Coronavirus: Cassa integrazione in deroga

La Cassa integrazione in deroga COVID-19 è l’ammortizzatore sociale speciale previsto dal Decreto-legge 17 marzo 2020, n.18 per tutte le aziende in difficoltà sull’intero territorio nazionale.  

Tutti i datori di lavoro del settore privato, compresi quello agricolo, pesca e del terzo settore, gli enti religiosi civilmente riconosciuti ad esclusione dei datori di lavoro rientranti nel campo di applicazione della CIGO, del FIS o dei Fondi di solidarietà, potranno presentare domanda per la CIG in deroga.  Rientrano nel campo di applicazione anche le micro-imprese che sono le aziende più esposte al rischio.  

trattamenti integrativi saranno riconosciuti dalle Regioni fino a un massimo di nove settimane e i lavoratori beneficiari sono quelli in forza già dal 23 febbraio 2020. 

 La concessione della CIG in deroga è subordinata all’accordo con i sindacati comparativamente più rappresentativi a livello nazionale, che può però essere concluso anche in via telematica.
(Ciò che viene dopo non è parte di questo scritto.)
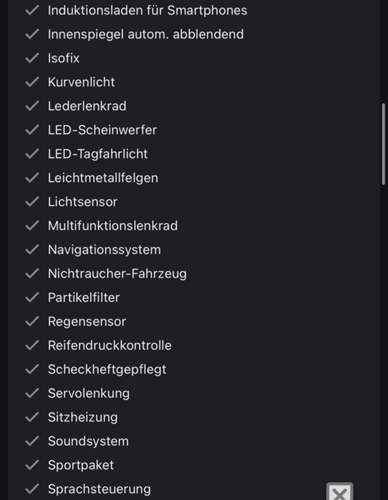The width and height of the screenshot is (388, 500).
Task: Select the Multifunktionslenkrad entry
Action: [113, 226]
L’accordo non è necessario per i datori che occupano fino a cinque dipendenti. 

La prestazione prevista dal suddetto Decreto è aggiuntiva rispetto alle disposizioni già adottate per i trattamenti in deroga concessi alle Regioni Lombardia, Veneto ed Emilia-Romagna, e per la cosiddetta “zona rossa” (DL 9/2020).  

Ai beneficiari è riconosciuto il trattamento d’integrazione salariale, la contribuzione figurativa e i relativi oneri accessori (ANF), mentre limitatamente ai lavoratori del settore agricolo, per le ore di fruizione di CIGD, nei limiti previsti, il trattamento è equiparato a “lavoro” ai fini del calcolo delle prestazioni di disoccupazione agricola.  
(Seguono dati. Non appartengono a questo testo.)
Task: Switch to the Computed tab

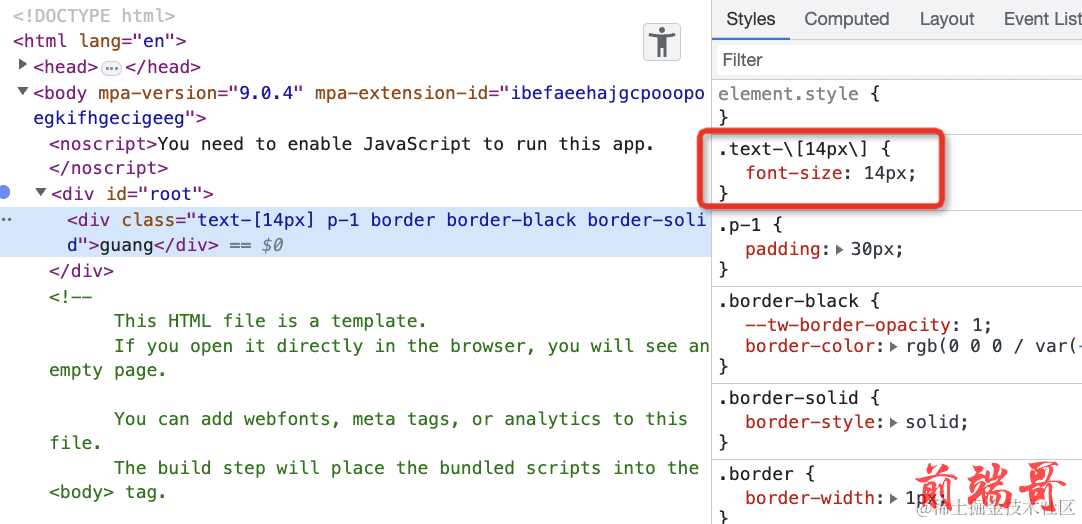Action: pos(846,19)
Ai fini del riconoscimento del trattamento non si applicano: 

  • le disposizioni relative al requisito dell’anzianità di effettivo lavoro;  

  • il contributo addizionale;  

  • la riduzione in percentuale della relativa misura in caso di proroghe dei trattamenti di cassa integrazione in deroga.  
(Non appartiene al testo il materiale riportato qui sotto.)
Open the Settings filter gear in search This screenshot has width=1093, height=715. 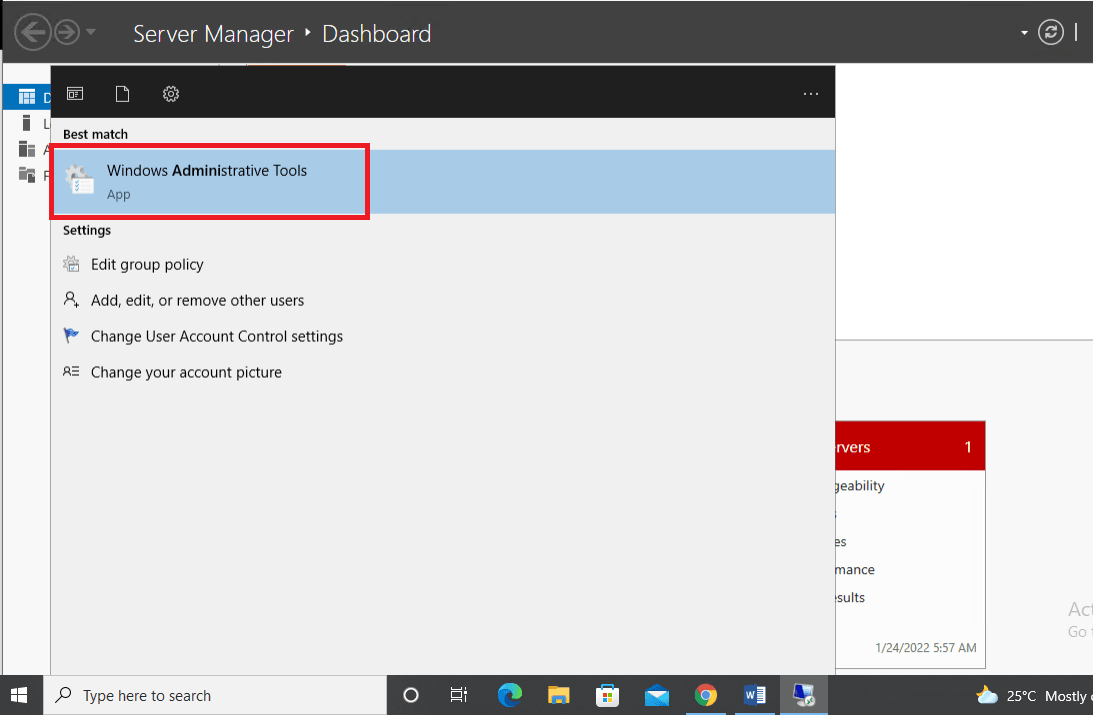tap(170, 93)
Le domande di accesso alla prestazione devono essere presentate esclusivamente alle Regioni e Province autonome interessate, che effettueranno l’istruttoria secondo l’ordine cronologico di presentazione delle stesse. Le Regioni invieranno all’INPS, in modalità telematica il decreto di concessione e la lista dei beneficiari. Il pagamento è esclusivamente diretto.